Proof: The hyperbolic sine function is defined as:

$\sinh(x) = \frac{e^x - e^{-x}}{2}$

The hyperbolic cosine function is defined as:

$\cosh(x) = \frac{e^x + e^{-x}}{2}$

We want to show that $\sinh(2x) = 2\sinh(x)\cosh(x)$.
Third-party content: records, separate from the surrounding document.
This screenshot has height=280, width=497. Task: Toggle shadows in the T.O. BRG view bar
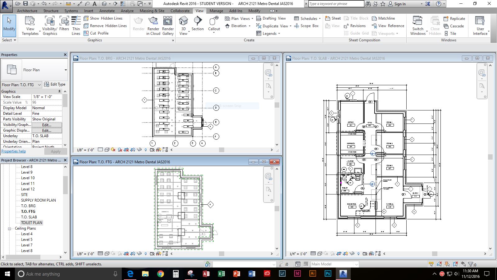click(x=120, y=150)
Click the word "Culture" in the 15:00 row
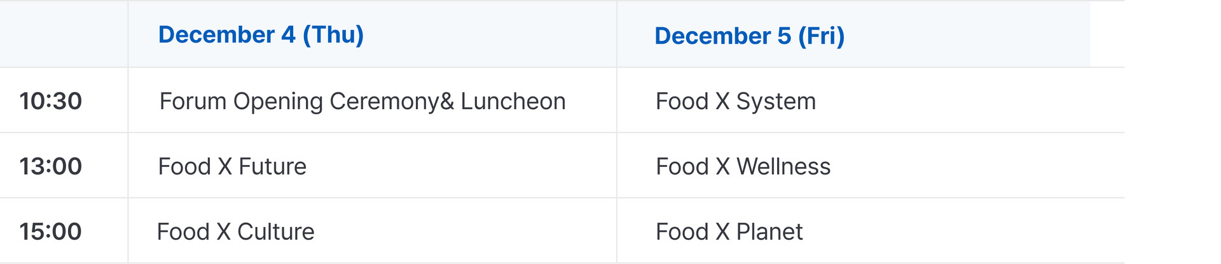This screenshot has height=264, width=1221. point(275,232)
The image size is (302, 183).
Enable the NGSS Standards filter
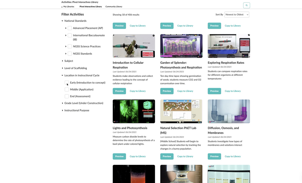point(70,53)
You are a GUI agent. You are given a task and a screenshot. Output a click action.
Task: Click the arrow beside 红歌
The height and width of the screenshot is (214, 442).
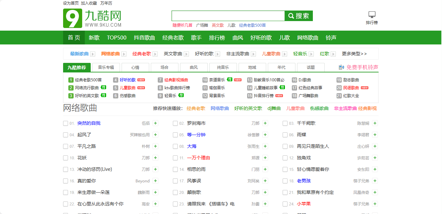coord(333,54)
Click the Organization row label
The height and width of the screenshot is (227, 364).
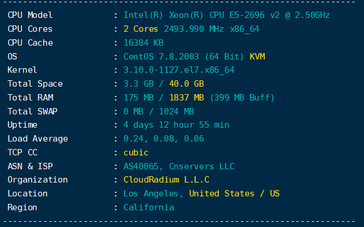click(37, 180)
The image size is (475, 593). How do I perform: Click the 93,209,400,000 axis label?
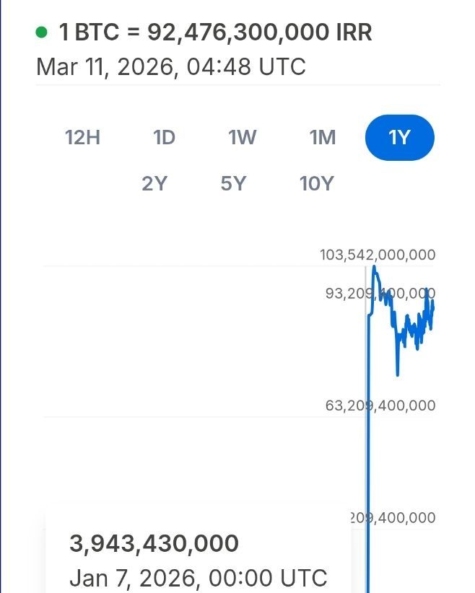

Start with the definition of $\sinh(2x)$:

$\sinh(2x) = \frac{e^{2x} - e^{-2x}}{2}$

Now, express $e^{2x}$ and $e^{-2x}$ using properties of exponents:

$\sinh(2x) = \frac{\left( e^x \right)^2 - \left( e^{-x} \right)^2}{2}$

This expression is a difference of squares, so we can factor it as:

$\sinh(2x) = \frac{(e^x - e^{-x})(e^x + e^{-x})}{2}$

But we know from the definitions of hyperbolic functions that:

$\sinh(x) = \frac{e^x - e^{-x}}{2}, \quad \cosh(x) = \frac{e^x + e^{-x}}{2}$

So:

$\sinh(2x) = 2\sinh(x)\cosh(x)$

This proves the identity.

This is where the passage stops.